The Numbers Results
For the The Numbers draw on Tuesday night, April 21, 2026, 4236 returned after a 7822-day drought in the Rhode Island record. Against an expected cadence of 1 in 10,000 draws, the gap stands out as a long-horizon outlier.
Winning numbers for 2 draws on April 21, 2026 in Rhode Island.
Draw times: Evening, Midday.
Our take on the The Numbers results
April 21, 2026The Numbers report — Tuesday night, April 21, 2026: 4236 returns after 7,822 days
For the The Numbers draw on Tuesday night, April 21, 2026, 4236 returned after a 7822-day drought in the Rhode Island record. Against an expected cadence of 1 in 10,000 draws, the gap stands out as a long-horizon outlier.
Overview
For the The Numbers draw on Tuesday night, April 21, 2026, 4236 returned after a 7822-day drought in the Rhode Island record.
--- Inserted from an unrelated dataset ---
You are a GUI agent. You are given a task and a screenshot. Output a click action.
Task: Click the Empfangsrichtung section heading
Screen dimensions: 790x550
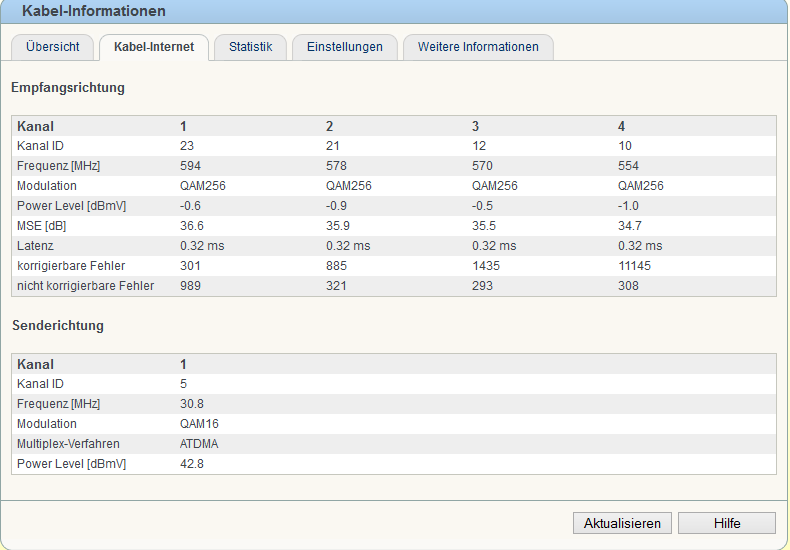pyautogui.click(x=68, y=88)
Against an expected cadence of 1 in 10,000 draws, the gap stands out as a long-horizon outlier.
A Long-Awaited Return
The historical record indicates that 4236 has been absent for 7822 days, placing it among the least active combinations in the current window. Even without a precise last-date reference, the length of the gap is sufficient to classify the return as a low-frequency event.
Combo Profile
Beyond the drought, the digits show a clean structure: 4 distinct digits with no repeats, spanning 2 to 6 (moderate spread).
Why Droughts Matter
Droughts do not indicate what will happen next - they simply document what has already occurred. Their value lies in measuring distribution over long horizons and identifying when a combination performs far above or below its expected appearance rate.
Data Notes
This report summarizes observed outcomes for Tuesday night, April 21, 2026 and interprets them within the long-run distribution record. It does not imply a forecast or recommendation.
From Stepzero
Stepzero focuses on documenting distribution behavior over large samples. Each report is a snapshot of observed outcomes, designed to support disciplined, long-term analysis.
Additional Context
Long-horizon tracking is the only reliable way to separate short-term noise from persistent drift. By logging each outcome against its expected cadence, the system builds a distribution profile that becomes more stable as the sample grows.
Adding to the Long-Term Record
Across the long-term record, this return adds a fresh entry to the record by one more data point. The accumulation, not any single draw, builds reliability.